• REQUIRED ACTION
Please print the entries below exactly, from the line with "Image resolution: width=158" through the line with "Sort table by Order Id header", including both of those lines and leaving out all others.

• MATERIAL PROVIDED
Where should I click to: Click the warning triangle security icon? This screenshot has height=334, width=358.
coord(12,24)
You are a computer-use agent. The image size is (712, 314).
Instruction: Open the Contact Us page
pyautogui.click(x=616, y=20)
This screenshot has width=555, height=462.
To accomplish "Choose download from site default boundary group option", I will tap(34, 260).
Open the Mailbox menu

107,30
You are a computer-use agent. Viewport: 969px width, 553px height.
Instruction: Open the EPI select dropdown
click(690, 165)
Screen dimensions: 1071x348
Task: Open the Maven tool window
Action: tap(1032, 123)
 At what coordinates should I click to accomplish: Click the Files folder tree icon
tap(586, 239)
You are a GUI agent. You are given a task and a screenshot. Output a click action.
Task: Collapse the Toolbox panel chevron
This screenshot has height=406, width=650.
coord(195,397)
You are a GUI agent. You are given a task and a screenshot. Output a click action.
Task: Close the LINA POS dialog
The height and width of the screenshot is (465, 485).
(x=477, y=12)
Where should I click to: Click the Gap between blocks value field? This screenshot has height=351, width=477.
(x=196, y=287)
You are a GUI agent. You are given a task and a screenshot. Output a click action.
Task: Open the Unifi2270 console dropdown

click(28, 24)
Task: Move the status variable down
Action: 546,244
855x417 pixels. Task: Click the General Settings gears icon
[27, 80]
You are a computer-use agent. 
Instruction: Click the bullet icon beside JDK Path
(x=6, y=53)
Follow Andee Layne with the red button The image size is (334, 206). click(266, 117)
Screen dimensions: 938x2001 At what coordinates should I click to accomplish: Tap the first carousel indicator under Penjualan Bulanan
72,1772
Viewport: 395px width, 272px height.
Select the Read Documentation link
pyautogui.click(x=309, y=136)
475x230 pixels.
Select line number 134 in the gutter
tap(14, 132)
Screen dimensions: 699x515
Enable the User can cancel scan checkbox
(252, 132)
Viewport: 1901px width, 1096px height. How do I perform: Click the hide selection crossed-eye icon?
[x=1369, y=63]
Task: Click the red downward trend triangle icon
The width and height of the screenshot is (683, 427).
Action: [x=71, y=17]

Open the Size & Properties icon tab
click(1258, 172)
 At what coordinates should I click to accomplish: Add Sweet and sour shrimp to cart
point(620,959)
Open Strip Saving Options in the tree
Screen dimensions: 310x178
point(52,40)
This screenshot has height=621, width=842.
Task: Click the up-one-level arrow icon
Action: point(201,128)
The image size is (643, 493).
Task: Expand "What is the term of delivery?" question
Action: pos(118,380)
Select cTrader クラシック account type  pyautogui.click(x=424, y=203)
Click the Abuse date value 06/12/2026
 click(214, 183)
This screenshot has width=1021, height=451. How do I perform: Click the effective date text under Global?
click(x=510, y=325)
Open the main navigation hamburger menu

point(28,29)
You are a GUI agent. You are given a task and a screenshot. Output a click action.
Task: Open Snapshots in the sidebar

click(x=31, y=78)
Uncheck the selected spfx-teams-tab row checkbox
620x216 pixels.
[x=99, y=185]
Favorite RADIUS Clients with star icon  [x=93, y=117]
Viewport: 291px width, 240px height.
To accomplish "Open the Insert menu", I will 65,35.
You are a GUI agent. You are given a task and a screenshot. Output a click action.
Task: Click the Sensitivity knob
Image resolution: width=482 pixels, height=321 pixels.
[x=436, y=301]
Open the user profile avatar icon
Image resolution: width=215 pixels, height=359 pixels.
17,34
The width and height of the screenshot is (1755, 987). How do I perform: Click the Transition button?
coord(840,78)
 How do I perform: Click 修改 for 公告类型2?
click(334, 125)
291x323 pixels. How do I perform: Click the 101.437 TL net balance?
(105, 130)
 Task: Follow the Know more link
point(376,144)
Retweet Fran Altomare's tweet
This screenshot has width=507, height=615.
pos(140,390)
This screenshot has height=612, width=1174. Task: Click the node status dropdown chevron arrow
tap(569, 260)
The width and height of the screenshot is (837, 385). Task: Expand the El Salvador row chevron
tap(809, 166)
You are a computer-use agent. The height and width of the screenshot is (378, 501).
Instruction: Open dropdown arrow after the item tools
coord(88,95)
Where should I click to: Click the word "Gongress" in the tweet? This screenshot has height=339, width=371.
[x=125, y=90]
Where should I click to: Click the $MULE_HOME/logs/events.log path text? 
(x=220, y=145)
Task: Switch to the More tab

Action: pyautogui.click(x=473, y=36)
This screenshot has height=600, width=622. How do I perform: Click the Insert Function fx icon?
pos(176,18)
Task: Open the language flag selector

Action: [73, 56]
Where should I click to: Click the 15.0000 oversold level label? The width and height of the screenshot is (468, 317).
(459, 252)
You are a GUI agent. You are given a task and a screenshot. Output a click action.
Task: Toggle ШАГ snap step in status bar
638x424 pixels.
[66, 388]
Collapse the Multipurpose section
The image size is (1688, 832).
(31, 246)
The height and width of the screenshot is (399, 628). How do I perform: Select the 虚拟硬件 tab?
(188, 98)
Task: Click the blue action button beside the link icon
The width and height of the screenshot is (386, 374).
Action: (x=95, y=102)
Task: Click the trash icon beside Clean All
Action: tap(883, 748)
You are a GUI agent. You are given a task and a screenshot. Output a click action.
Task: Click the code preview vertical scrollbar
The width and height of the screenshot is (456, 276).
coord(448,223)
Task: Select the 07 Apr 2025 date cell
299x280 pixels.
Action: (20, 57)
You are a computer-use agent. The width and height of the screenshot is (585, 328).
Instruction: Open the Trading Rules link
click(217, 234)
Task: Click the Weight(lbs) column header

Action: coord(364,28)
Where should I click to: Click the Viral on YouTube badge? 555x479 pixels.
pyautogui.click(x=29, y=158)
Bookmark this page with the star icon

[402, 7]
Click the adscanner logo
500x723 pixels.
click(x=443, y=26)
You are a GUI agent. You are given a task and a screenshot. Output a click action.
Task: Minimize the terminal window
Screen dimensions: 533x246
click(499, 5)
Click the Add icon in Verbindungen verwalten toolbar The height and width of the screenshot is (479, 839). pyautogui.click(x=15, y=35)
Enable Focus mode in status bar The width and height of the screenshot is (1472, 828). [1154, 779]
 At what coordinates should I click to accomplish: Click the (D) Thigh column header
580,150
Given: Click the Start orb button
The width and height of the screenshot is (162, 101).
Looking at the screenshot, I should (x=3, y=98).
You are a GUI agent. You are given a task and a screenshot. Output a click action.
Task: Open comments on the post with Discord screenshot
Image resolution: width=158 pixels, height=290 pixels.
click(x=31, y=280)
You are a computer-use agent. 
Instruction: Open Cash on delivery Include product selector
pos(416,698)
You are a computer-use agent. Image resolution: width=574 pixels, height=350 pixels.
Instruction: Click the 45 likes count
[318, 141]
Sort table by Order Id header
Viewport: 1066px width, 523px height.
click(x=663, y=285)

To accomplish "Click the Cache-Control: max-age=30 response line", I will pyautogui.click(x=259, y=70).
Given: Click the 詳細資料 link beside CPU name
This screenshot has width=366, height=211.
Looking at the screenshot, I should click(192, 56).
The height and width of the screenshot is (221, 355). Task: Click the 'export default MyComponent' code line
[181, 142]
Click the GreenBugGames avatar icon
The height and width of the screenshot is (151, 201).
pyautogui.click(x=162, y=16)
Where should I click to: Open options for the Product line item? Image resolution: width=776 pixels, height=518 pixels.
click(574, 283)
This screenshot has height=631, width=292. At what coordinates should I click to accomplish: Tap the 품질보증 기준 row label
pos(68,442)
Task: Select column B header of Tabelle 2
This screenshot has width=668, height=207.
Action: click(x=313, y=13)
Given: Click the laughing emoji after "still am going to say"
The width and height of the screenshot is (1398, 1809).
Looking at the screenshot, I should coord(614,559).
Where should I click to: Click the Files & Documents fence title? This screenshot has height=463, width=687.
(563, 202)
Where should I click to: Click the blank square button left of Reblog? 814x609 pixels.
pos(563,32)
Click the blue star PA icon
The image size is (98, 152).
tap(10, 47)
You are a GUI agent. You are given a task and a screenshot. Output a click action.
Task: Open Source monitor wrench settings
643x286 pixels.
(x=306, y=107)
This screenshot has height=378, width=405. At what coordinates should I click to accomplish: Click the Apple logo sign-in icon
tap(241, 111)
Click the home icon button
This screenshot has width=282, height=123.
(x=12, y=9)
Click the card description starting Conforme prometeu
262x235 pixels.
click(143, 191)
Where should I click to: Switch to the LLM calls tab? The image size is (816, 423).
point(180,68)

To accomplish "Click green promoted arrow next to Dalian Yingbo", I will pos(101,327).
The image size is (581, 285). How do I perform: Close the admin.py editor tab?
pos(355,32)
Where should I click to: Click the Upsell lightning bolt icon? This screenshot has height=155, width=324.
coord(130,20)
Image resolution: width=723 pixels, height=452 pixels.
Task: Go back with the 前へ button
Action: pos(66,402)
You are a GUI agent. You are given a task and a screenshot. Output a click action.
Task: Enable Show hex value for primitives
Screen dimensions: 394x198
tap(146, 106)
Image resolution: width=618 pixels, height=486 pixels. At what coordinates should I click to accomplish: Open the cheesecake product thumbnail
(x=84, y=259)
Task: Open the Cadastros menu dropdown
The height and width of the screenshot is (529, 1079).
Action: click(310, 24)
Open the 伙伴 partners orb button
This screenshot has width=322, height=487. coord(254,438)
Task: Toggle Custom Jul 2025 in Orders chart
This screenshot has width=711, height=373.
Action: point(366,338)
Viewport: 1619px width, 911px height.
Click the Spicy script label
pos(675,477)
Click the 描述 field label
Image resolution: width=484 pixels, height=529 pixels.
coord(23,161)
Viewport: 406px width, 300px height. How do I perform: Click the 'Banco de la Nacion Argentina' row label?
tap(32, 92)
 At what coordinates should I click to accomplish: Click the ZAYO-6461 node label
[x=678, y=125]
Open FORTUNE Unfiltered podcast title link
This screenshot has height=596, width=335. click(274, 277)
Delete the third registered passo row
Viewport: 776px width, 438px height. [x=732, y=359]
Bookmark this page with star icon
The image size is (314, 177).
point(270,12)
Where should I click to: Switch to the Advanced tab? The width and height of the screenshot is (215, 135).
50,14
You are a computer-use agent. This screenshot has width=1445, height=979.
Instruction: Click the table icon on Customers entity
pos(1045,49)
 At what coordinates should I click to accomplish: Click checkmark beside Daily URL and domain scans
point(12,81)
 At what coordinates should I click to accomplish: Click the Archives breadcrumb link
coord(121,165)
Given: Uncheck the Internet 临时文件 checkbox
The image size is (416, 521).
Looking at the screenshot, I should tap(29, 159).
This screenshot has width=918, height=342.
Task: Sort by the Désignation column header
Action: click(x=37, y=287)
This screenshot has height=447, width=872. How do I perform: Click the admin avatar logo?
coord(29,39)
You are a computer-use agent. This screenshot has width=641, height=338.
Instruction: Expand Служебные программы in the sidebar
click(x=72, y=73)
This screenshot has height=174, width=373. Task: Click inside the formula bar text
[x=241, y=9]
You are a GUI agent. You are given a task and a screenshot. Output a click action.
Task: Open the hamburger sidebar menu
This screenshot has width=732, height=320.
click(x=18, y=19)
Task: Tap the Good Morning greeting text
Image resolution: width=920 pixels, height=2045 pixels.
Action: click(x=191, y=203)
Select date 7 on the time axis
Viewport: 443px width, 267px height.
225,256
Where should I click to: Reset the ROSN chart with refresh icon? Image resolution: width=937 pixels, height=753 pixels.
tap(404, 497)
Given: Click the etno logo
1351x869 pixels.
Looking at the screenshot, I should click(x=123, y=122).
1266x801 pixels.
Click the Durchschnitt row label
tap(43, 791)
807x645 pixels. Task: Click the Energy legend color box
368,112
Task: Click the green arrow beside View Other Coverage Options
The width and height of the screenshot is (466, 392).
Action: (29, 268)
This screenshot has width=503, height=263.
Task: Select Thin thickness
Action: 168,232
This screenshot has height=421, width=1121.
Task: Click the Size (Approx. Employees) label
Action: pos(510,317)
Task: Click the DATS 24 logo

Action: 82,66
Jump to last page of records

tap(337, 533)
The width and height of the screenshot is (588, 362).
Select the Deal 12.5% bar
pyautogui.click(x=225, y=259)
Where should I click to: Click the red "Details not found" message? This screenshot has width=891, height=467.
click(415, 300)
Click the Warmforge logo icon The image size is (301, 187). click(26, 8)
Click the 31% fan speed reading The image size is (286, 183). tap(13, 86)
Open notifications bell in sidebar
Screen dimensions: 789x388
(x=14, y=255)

• EXPECTED OUTPUT
Image resolution: width=158 pixels, height=290 pixels.
click(x=31, y=280)
You are a computer-use agent. 
Instruction: Open Cash on delivery Include product selector
pos(416,698)
You are a computer-use agent. Image resolution: width=574 pixels, height=350 pixels.
Instruction: Click the 45 likes count
[318, 141]
Sort table by Order Id header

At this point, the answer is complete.